En relación con Luis, la situación es diferente, él es el presidente. Tiene el desafío de mantenerse el el poder y de ser evaluado positivamente cuando salga. No tienen cabida en su cabeza de gobernante inteligente las pasiones obstructivas del éxito. Tiene razones para prescindir de los sentimientos de culpa, vergüenza o miedo que pudieran dar al traste con su reputación de buen estadista. No es un santo, y al igual que todos, a buen seguro ha debido valerse de medios no gratos para sí, a fin de acceder y mantener el poder, “es el estilo del mundo”, dice Bertrand Tupra, personaje de la novela “Tu rostro mañana”, de Javier Marías. Sin embargo, aun cuando cualquiera de los dos expresidentes tenga razones para observar suspicacias con relación a su buena intención, hay que concederle el beneficio de la duda y considerar la posibilidad de que su invitación sea sincera, si bien la posibilidad de una sinergia productiva resultante del encuentro se vea interferida por toda suerte de prejuicios: los expresidentes de la oposición podrían estar considerando que, por ejemplo, para Luis, el encuentro sería un negocio de ganar-ganar; mientras que para ellos lo sería de perder-perder.

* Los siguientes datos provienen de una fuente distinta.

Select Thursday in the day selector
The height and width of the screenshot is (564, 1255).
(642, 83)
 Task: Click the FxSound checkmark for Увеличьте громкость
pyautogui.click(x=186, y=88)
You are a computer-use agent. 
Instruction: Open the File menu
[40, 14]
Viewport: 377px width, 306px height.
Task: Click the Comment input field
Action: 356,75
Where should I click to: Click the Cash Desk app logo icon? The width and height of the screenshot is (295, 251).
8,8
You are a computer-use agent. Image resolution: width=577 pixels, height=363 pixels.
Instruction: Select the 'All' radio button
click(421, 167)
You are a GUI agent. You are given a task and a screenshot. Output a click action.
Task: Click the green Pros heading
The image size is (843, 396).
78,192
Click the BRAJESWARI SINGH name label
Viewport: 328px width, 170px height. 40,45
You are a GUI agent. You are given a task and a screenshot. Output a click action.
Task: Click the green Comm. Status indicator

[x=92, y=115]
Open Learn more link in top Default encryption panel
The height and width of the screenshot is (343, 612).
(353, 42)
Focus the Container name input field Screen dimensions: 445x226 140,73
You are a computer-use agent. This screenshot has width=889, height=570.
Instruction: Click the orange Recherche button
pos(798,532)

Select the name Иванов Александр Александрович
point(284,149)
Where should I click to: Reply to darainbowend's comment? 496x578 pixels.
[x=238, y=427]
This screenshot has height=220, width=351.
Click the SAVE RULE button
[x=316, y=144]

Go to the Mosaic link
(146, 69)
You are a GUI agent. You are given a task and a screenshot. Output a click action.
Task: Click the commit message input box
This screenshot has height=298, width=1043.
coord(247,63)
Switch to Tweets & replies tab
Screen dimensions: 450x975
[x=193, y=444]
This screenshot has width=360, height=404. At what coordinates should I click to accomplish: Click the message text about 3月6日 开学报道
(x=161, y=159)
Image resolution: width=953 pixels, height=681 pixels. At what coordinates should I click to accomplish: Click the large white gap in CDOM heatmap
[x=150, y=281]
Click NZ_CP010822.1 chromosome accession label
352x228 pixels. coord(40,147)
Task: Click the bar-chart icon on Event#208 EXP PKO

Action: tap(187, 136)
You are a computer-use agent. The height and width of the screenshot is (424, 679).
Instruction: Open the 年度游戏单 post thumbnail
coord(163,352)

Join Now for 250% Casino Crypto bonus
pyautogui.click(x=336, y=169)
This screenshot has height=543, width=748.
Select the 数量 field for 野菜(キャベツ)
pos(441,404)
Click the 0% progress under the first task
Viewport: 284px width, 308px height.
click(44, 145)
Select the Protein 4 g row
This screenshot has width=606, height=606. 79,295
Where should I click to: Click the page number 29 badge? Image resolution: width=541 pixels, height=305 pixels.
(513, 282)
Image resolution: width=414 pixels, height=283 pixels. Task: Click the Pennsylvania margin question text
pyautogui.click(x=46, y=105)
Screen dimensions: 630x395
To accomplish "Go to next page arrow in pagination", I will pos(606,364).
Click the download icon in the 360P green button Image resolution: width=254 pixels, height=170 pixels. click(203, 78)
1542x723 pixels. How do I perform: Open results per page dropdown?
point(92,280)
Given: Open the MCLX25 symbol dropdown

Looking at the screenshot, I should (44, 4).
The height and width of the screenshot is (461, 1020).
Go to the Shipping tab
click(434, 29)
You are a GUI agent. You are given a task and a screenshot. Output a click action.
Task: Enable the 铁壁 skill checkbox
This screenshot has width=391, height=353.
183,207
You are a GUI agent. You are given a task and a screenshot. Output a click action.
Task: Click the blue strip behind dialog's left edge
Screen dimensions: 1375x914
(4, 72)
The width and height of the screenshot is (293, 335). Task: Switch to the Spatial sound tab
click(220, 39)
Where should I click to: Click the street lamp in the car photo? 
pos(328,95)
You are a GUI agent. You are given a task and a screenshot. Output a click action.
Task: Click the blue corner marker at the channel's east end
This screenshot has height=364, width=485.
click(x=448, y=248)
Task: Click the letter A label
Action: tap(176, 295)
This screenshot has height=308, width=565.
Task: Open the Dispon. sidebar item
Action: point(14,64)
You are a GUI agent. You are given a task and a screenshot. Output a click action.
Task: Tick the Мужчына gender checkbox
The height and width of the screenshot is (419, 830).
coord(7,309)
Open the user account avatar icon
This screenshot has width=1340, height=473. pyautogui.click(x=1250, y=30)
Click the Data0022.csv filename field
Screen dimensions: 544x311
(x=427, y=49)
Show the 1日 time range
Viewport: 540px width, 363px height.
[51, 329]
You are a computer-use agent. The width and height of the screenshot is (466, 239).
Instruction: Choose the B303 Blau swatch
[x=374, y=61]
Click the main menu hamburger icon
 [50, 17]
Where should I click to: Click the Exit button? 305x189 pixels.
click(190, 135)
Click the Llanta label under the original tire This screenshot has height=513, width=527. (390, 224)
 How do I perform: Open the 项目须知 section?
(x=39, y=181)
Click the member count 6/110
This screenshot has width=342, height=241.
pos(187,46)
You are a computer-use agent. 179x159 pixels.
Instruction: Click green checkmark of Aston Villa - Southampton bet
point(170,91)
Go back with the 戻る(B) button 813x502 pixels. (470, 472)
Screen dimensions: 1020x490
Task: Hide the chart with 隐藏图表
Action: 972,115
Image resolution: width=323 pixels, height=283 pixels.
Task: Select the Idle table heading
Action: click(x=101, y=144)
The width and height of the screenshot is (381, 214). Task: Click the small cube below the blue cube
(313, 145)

Si asisten, Luis se consagraría como un presidente que mira el Estado desde una perspectiva de inclusión positiva para proveimiento de una sana gobernanza; si no asisten, tendrá a su favor la excusa, cierta o no, de que las cosas no se alcanzaron porque la oposición solo critica pero que no aporta, y que, además, solo torpedea los planes del Gobierno para mitigar satisfactoriamente el problema.
Así, de todo lo anterior, hay que convenir que Luis Abinader ha resultado más hábil para el Estado de lo que muchos de sus adversarios consideraron al llamarlo tayota: les ha puesto en las manos, a la oposición, una bomba de relojería. No tienen otra alternativa que lanzarla y correr. Y, mientras corren, todos nos enredamos en la discusión pública de juzgar las conductas de los condernidos en la “obra”, y Luis aprovecha la fabulosa coyuntura que ello le ofrece para respirar al estilo yoga y dedicarse a atender otros asuntos del Estado que ameritan concentración. Entonces, no sería aventurado afirmar que Luis Abinader, desde ya, es el gran ganador de un diálogo imposible.